# WHAT YOU SHOULD DO:
Copy out all of the material. Every line must match the original.
╔══
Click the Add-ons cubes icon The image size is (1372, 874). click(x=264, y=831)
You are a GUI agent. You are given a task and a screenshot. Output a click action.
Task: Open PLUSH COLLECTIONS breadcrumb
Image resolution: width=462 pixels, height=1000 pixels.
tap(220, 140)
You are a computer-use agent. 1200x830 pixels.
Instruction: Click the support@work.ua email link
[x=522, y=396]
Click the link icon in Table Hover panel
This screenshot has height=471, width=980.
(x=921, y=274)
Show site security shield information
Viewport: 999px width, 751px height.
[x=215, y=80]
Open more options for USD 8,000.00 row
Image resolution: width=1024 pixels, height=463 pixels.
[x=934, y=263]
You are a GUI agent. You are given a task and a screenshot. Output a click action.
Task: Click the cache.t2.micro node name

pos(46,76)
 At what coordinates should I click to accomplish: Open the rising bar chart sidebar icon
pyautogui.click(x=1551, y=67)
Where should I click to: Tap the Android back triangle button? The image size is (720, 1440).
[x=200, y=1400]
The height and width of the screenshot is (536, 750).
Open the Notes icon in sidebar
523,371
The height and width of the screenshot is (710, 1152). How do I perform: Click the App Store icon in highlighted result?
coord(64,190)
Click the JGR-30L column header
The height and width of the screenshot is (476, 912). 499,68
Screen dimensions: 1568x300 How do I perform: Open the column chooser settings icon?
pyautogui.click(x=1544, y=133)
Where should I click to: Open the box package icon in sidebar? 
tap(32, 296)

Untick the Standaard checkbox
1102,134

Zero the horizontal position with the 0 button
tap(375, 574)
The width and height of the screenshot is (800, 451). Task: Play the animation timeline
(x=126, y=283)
╚══
# SOLUTION FOR THIS EXERCISE:
Click the Add-ons cubes icon The image size is (1372, 874). click(x=264, y=831)
You are a GUI agent. You are given a task and a screenshot. Output a click action.
Task: Open PLUSH COLLECTIONS breadcrumb
Image resolution: width=462 pixels, height=1000 pixels.
tap(220, 140)
You are a computer-use agent. 1200x830 pixels.
Instruction: Click the support@work.ua email link
[x=522, y=396]
Click the link icon in Table Hover panel
This screenshot has height=471, width=980.
(x=921, y=274)
Show site security shield information
Viewport: 999px width, 751px height.
[x=215, y=80]
Open more options for USD 8,000.00 row
Image resolution: width=1024 pixels, height=463 pixels.
[x=934, y=263]
You are a GUI agent. You are given a task and a screenshot. Output a click action.
Task: Click the cache.t2.micro node name

pos(46,76)
 At what coordinates should I click to accomplish: Open the rising bar chart sidebar icon
pyautogui.click(x=1551, y=67)
Where should I click to: Tap the Android back triangle button? The image size is (720, 1440).
[x=200, y=1400]
The height and width of the screenshot is (536, 750).
Open the Notes icon in sidebar
523,371
The height and width of the screenshot is (710, 1152). How do I perform: Click the App Store icon in highlighted result?
coord(64,190)
Click the JGR-30L column header
The height and width of the screenshot is (476, 912). 499,68
Screen dimensions: 1568x300 How do I perform: Open the column chooser settings icon?
pyautogui.click(x=1544, y=133)
Where should I click to: Open the box package icon in sidebar? 
tap(32, 296)

Untick the Standaard checkbox
1102,134

Zero the horizontal position with the 0 button
tap(375, 574)
The width and height of the screenshot is (800, 451). Task: Play the animation timeline
(x=126, y=283)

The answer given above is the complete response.